▸ **Required action**
Reproduce verbatim the rows from the start through the line containing "Looking at the image, I should click on (761, 494).", including both ends.

[Record set Boundary: Start]

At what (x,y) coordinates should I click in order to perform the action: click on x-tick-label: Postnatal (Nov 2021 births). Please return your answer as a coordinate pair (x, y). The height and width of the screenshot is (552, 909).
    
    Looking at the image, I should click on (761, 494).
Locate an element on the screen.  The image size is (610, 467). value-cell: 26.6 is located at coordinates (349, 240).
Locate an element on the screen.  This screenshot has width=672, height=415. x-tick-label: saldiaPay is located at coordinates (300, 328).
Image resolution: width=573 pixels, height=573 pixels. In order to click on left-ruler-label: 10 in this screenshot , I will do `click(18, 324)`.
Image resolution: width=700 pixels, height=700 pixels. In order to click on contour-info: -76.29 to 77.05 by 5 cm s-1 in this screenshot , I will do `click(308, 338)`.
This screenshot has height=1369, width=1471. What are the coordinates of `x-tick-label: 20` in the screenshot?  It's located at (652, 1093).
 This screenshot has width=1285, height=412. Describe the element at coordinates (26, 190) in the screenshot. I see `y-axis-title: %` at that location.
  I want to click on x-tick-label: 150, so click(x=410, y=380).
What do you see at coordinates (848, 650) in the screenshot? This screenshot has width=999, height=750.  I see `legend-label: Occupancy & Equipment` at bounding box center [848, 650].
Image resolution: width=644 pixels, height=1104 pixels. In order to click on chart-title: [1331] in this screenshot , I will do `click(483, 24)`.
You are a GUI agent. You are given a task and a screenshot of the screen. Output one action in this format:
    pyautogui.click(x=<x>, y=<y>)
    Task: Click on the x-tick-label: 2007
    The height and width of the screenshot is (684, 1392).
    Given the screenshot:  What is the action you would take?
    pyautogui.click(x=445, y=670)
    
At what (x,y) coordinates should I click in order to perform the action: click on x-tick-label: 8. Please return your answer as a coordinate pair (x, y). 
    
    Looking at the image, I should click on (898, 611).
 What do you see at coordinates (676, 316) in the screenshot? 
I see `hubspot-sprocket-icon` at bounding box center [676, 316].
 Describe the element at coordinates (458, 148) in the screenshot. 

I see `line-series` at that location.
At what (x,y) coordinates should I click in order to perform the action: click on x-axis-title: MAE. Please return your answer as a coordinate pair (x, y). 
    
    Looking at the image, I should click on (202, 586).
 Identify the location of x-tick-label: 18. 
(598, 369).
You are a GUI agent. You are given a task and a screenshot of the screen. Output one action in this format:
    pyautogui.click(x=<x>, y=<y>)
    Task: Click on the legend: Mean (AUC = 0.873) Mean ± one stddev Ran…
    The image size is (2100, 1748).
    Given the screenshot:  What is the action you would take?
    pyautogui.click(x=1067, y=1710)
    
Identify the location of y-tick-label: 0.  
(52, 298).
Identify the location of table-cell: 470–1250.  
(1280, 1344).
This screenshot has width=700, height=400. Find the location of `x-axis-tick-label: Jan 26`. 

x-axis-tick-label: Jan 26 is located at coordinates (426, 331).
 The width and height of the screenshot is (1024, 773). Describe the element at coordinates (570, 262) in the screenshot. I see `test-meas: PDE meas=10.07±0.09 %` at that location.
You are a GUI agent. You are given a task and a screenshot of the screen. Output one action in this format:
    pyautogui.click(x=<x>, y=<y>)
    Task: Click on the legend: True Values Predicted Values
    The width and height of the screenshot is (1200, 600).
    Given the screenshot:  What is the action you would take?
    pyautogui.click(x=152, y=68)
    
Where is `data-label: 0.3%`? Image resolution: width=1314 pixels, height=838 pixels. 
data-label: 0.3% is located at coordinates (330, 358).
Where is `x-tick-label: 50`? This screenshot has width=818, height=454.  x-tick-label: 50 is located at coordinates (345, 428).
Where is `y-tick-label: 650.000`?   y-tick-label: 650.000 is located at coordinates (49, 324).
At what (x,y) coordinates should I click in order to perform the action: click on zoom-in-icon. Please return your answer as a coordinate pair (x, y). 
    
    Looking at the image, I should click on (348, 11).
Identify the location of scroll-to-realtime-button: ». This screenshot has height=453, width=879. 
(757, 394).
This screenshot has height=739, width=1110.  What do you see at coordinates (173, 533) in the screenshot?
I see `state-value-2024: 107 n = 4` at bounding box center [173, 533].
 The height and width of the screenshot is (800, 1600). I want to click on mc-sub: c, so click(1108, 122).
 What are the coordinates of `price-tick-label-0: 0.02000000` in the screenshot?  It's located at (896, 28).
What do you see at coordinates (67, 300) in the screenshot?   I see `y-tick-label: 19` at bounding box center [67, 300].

[Record set Boundary: End]

▸ **Solution below**
At what (x,y) coordinates should I click in order to perform the action: click on x-tick-label: Postnatal (Nov 2021 births). Please return your answer as a coordinate pair (x, y). The height and width of the screenshot is (552, 909).
    
    Looking at the image, I should click on (761, 494).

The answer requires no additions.